Berufsunfähigkeitsversicherung vs Grundfähigkeitsversicherung


Die Grundfähigkeitsversicherung (Abkürzung GFV) hat im Leistungsauslöser überhaupt keinen Bezug zu meinem Beruf deswegen gibt es hier in der Kalkulation auch nur 2 Berufsgruppen. Logisch, dass die Grundfähigkeitsversicherung dann gerade für körperlich Tätige sehr viel günstiger ist.
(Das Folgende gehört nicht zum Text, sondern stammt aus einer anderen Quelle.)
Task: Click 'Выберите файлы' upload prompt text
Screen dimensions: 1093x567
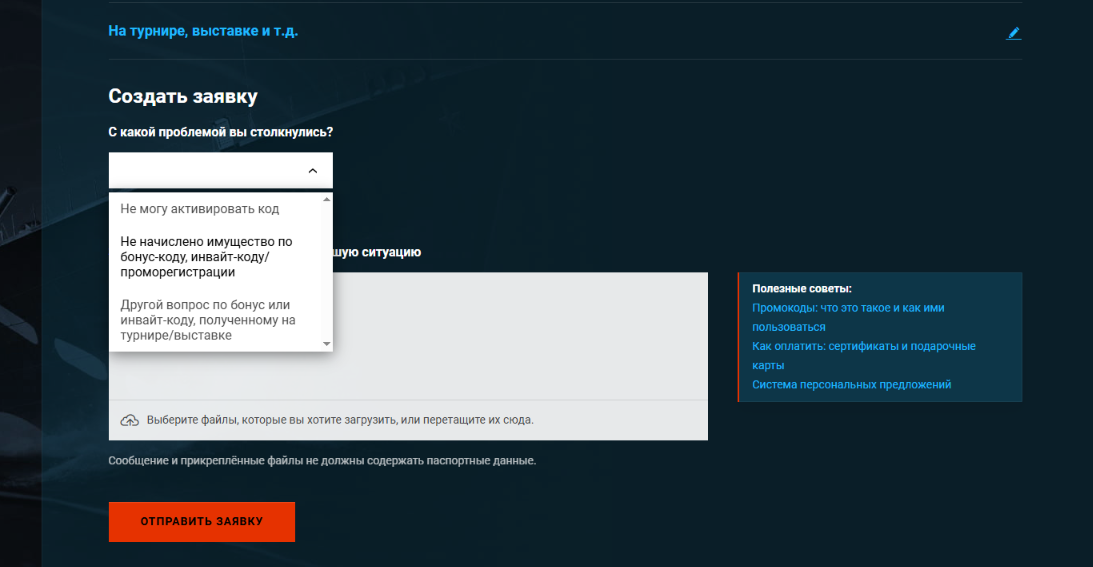Action: coord(340,420)
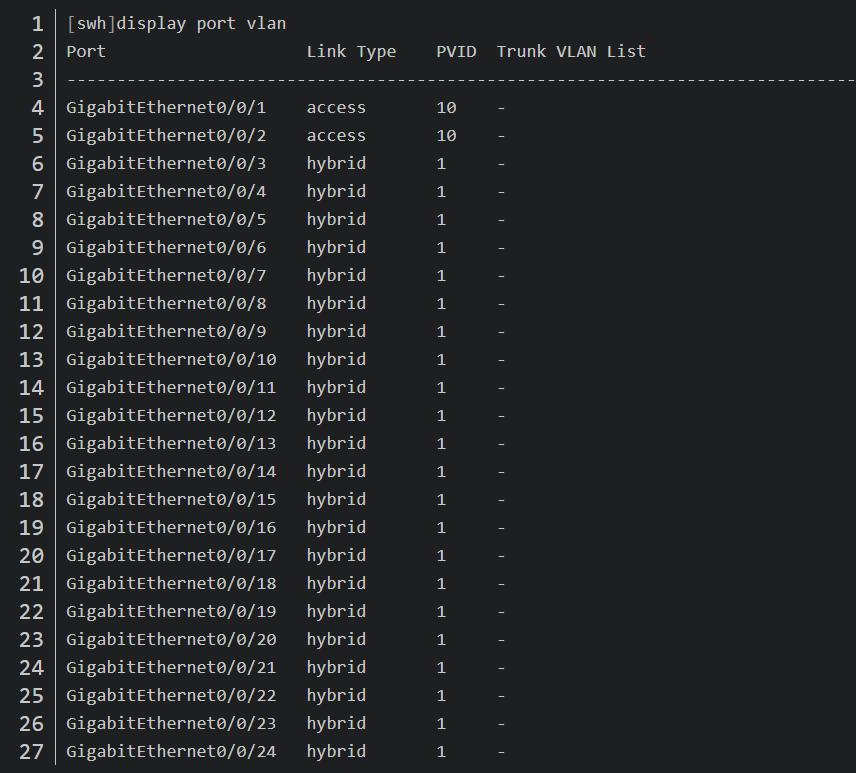Click the GigabitEthernet0/0/16 port name
This screenshot has height=773, width=856.
171,527
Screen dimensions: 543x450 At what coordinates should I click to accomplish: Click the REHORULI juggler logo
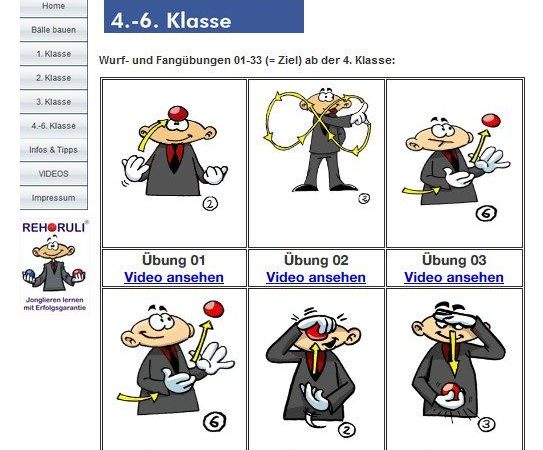coord(55,266)
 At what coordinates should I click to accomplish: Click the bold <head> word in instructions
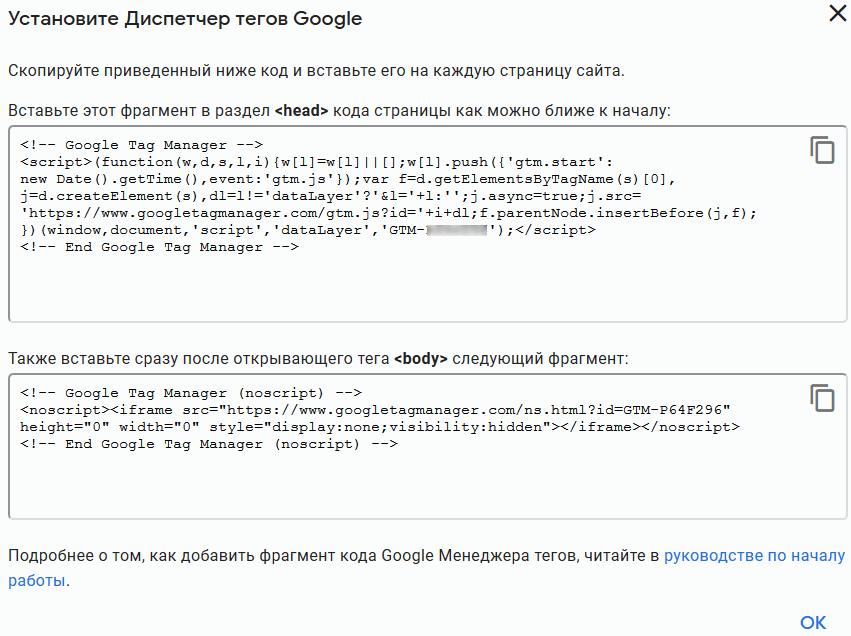301,110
Schauen wir mal, ob die Grundfähigkeitsversicherung wirkliche eine sinnvolle Alternative zur Berufsunfähigkeitsversicherung sein kann. Bei beiden Versicherungen wird bei Leistungsvoraussetzung eine Rente gezahlt. Bei der Grundfähigkeitsversicherung muss der Verlust von versicherten Grundfähigkeiten gegeben sein, während bei Berufsunfähigkeitsversicherung die versicherte Person berufsunfähig sein muss. Die Arbeitsunfähigkeit ist wieder ein anderes Thema. Um dieses Risiko richtig abzusichern, haben wir die Worksurance Arbeitsunfähigkeitsversicherung entwickelt.
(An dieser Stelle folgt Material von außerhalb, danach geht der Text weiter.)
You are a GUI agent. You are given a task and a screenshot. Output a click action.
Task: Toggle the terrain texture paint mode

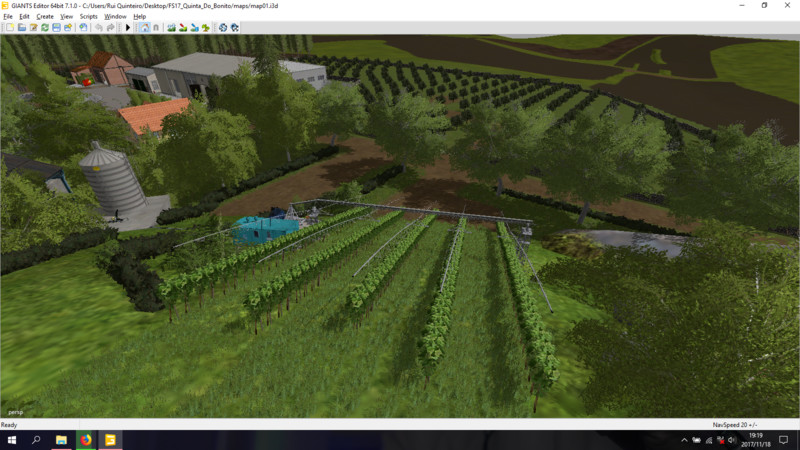pyautogui.click(x=181, y=27)
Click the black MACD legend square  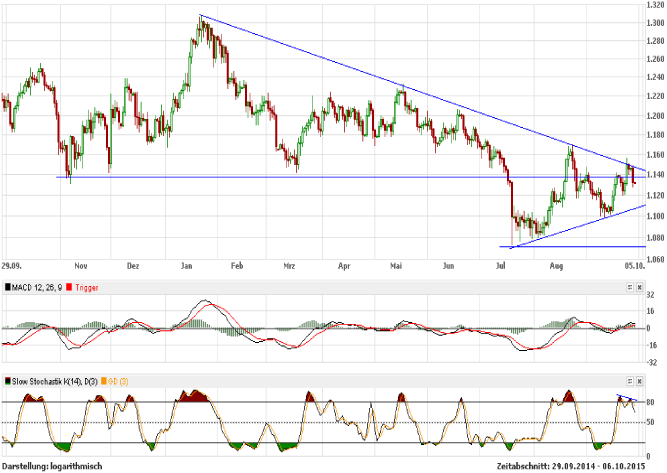click(x=6, y=286)
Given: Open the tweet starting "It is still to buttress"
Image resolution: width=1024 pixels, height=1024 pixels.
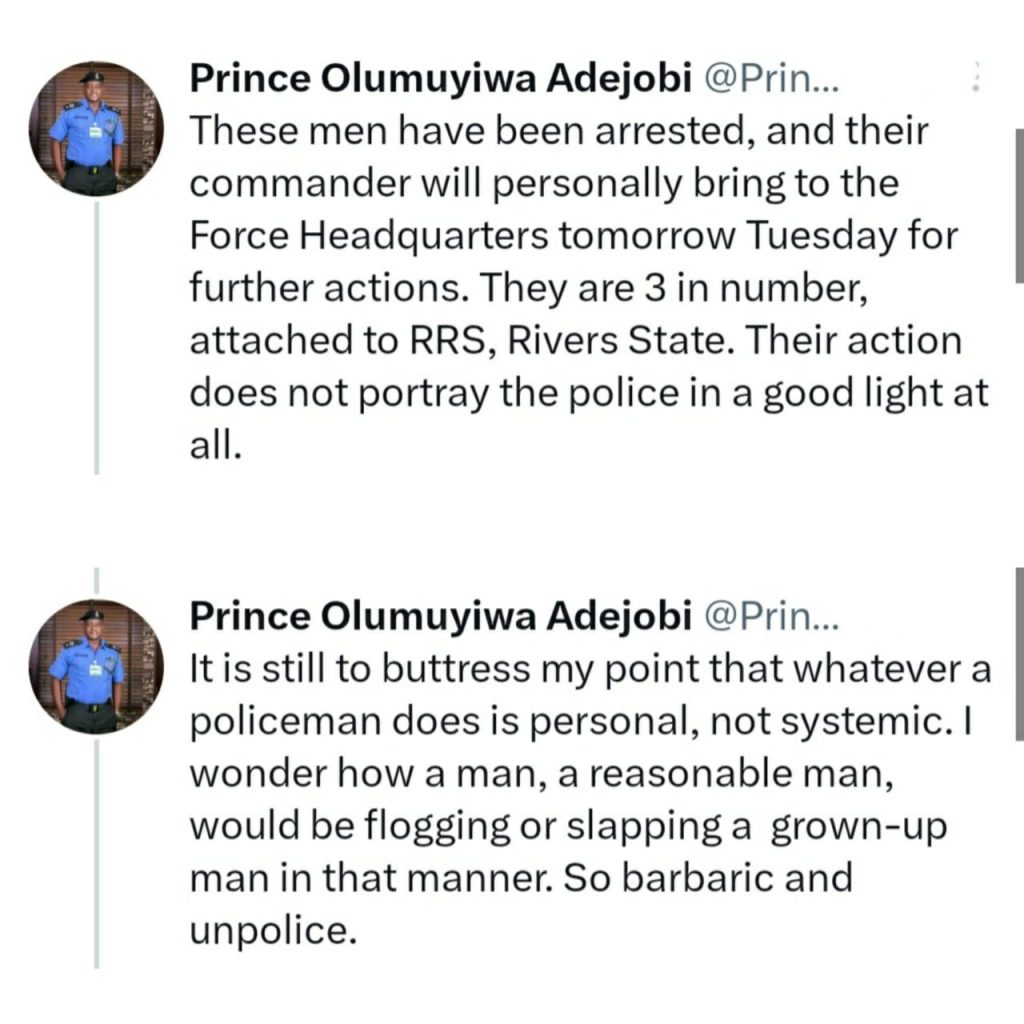Looking at the screenshot, I should tap(590, 799).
Viele Berufsgruppen können es sich von den Kosten gar nicht mehr leisten, eine Berufsunfähigkeitsversicherung abzuschließen. Hier kann als Alternative die Grundfähigkeitsversicherung als Schutz in Betracht kommen. Die Beiträge sind hier wesentlich günstiger und in beiden Absicherung wird eine Rente gezahlt. Will man psychische Erkrankungen versichert wissen, ist die BU-Vericherung natürlich der bessere Schutz.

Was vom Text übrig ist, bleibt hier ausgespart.